Influenza is a widespread respiratory infection. Every year it causes epidemics, quickly spreading from country to country, or even pandemics, involving a significant part of the human population of the earth. Being a highly variable infection, influenza easy accumulates the resistance mutations to many antivirals. Usnic acid, a dibenzofuran originally isolated from lichens belongs to the secondary metabolites and has a broad spectrum of biological activity. In humans, it can act as an anti-inflammatory, antimitotic, antineoplasic, antibacterial, and antimycotic agent. In this work we studied for the first time the antiviral activity of usnic acid and its derivatives against the pandemic influenza virus A(H1N1)pdm09. A total of 26 compounds representing (+) and (−) isomers of usnic acid and their derivates were tested for cytotoxicity and anti-viral activity in MDCK cells by microtetrazolium test and virus yield assay, respectively. Based on the results obtained, 50% cytotoxic dose (CTD50) and 50% effective dose (ED50) and selectivity index (SI) were calculated for each compound. Eleven of them were found to have SI higher than 10 (highest value 37.3). Absolute configuration was shown to have critical significance for the anti-viral activity.

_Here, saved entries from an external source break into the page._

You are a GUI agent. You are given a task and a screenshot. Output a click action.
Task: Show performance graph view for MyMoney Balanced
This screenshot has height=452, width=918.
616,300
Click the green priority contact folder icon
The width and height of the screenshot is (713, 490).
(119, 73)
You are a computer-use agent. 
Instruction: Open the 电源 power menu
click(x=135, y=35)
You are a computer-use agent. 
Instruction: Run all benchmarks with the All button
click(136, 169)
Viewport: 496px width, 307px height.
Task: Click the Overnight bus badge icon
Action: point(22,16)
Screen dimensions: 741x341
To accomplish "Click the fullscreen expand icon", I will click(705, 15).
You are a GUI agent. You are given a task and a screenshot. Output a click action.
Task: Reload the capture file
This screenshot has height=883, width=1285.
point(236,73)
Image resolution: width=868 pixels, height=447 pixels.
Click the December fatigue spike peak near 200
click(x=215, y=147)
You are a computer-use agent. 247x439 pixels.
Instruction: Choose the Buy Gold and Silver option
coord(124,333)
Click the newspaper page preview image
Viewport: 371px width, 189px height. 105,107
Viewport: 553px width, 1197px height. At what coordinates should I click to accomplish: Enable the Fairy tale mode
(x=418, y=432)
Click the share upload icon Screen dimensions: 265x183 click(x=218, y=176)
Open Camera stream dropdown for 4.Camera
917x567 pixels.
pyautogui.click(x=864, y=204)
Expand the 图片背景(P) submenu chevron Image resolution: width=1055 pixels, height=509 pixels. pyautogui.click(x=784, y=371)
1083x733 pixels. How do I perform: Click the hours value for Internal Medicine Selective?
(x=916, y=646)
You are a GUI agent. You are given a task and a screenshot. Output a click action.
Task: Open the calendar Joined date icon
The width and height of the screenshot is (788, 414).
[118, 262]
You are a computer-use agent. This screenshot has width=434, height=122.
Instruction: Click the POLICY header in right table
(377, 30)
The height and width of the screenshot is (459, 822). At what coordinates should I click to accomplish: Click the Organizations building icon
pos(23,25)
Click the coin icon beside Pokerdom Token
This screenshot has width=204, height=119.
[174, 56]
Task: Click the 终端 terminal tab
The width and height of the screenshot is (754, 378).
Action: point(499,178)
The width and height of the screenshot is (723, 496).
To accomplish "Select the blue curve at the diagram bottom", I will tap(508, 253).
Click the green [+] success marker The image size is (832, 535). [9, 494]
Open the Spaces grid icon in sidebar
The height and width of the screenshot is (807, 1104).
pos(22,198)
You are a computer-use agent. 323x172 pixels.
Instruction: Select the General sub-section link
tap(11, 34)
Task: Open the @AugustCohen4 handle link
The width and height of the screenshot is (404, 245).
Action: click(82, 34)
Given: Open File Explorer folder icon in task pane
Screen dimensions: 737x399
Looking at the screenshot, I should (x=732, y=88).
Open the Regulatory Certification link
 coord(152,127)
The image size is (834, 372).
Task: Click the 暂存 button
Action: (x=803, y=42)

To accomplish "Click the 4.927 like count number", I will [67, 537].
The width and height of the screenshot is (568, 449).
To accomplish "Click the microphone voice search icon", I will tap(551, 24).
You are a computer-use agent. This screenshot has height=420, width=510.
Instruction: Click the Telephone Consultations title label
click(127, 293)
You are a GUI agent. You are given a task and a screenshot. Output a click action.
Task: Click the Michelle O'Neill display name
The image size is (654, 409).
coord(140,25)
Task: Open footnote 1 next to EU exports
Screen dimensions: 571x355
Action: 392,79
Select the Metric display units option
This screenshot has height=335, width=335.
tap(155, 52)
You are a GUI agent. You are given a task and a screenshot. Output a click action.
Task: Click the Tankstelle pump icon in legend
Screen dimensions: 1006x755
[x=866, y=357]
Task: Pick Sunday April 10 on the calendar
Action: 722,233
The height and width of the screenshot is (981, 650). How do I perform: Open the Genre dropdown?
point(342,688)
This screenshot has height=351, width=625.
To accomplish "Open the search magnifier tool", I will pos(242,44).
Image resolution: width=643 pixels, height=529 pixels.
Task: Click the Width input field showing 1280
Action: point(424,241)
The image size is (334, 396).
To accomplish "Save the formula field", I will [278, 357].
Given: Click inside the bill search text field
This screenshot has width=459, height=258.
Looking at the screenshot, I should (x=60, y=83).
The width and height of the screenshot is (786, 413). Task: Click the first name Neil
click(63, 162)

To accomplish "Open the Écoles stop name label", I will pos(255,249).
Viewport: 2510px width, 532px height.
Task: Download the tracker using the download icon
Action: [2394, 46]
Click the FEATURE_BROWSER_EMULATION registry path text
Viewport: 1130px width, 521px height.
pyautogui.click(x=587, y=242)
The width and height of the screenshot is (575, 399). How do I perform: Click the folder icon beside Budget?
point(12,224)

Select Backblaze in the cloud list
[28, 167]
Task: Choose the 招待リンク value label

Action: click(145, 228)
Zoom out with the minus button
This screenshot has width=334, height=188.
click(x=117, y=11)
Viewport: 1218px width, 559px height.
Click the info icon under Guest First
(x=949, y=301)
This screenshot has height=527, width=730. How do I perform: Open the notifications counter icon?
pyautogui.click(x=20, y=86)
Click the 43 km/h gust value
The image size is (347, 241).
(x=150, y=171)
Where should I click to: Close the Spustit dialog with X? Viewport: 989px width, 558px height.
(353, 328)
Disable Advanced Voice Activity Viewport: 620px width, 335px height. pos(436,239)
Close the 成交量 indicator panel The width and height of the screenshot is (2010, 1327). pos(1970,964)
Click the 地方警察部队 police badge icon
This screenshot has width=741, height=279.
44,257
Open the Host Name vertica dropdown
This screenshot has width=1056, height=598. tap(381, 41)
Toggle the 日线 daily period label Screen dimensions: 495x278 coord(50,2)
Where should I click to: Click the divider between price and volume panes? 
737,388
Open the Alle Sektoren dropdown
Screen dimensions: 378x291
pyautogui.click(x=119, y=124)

With minor exceptions, in the pair of enantiomers, (−)-usnic acid was more active comparing to (+)-isomer, but its biological activity was reversed after the usnic acid was chemically modified. Based on the obtained results, derivatives of usnic acid should be considered as prospective compounds for further optimization as anti-influenza substances.